There is precious little about the working class except how it is divided along racial lines; followed by a “monetarist” explanation of why factories left Britain. It seems that the Milton Friedman model of flooding or withdrawing money from circulation is the culprit, withdrawing in the case of Britain in the ’80s and flooding in the post-2008 crisis in the U.S., which is still with us today.
However, this does not explain why the factories left—in Curtis’ mind because high interest rates accompanying the currency withdrawal forced them to leave. They left in Britain as in the U.S., decimating whole communities and in the U.K. leaving three million unemployed because the profits were greater and the salaries less overseas. They left for the reason Capital always leaves, to make more money.
Curtis’ style seems to summon working-class concerns, mixing the popular and sometimes resistant forms of reggae, ska, punk and power pop, while giving lip service to minority opposition to these cleavages. But the documentary also sometimes moves with lightning speed, making rapid but sometimes nonsensical associations eg we cut from a mention of Marcus Garvey to cheese and onion crisps on an assembly line. It seems to have been torn from the BBC library, and for the most part presents a recounting of the Thatcher era from the limited point of view of the British uncommitted middle class.
Says one interviewee, “I’ve given up. I’ve just completely given up,” proclaiming himself at middle age “waiting to be measured for the old box” that is, for his coffin. But the conservative part of the middle class is always thus, forever despising and looking down on the poor, envious and looking up at the rich, distraught and despairing over their position caught between the two.

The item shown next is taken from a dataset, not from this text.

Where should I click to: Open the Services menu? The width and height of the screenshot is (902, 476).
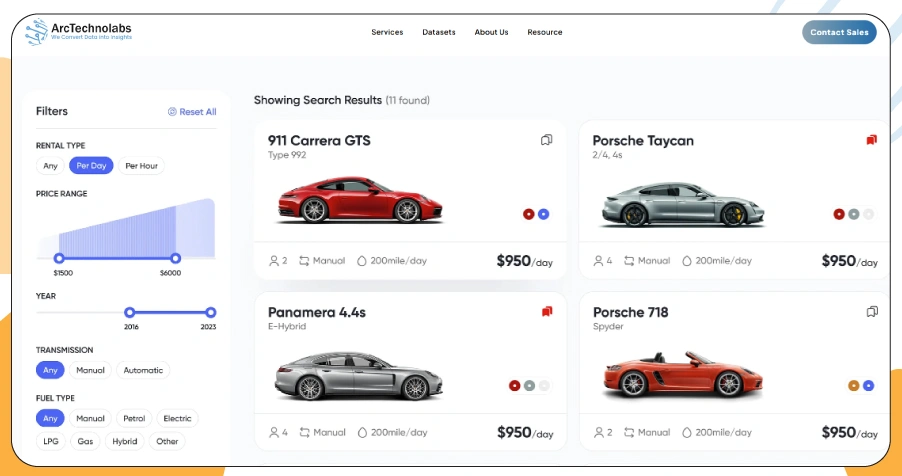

In the end, Curtis’ use of the BBC archives becomes less of a social and economic explanation for why changes have occurred in a Britain which refuses its place as a nation among others, clinging to its colonial legacy, and more of a documentary on the BBC itself, and its limited coverage of a country and a people it is supposedly funded to represent.
The monetarist explanation is unconvincing, and in the end Curtis and his cronies throw up their hands and opt for chaos theory, where, like the Marvel Comics multiverse, or DC’s “Crises on Infinite Earths,” “You could fall into a black hole and come out in another part of the universe.”
One wishes that Curtis, a gifted documentary filmmaker and thinker, could offer instead of simply a collage of images, more complex explanations, perceptions and a materialist grasp of reality that rises above comic-book word balloons that do little to illuminate the (capitalist) forces at play in the past and present, and do much to obscure them.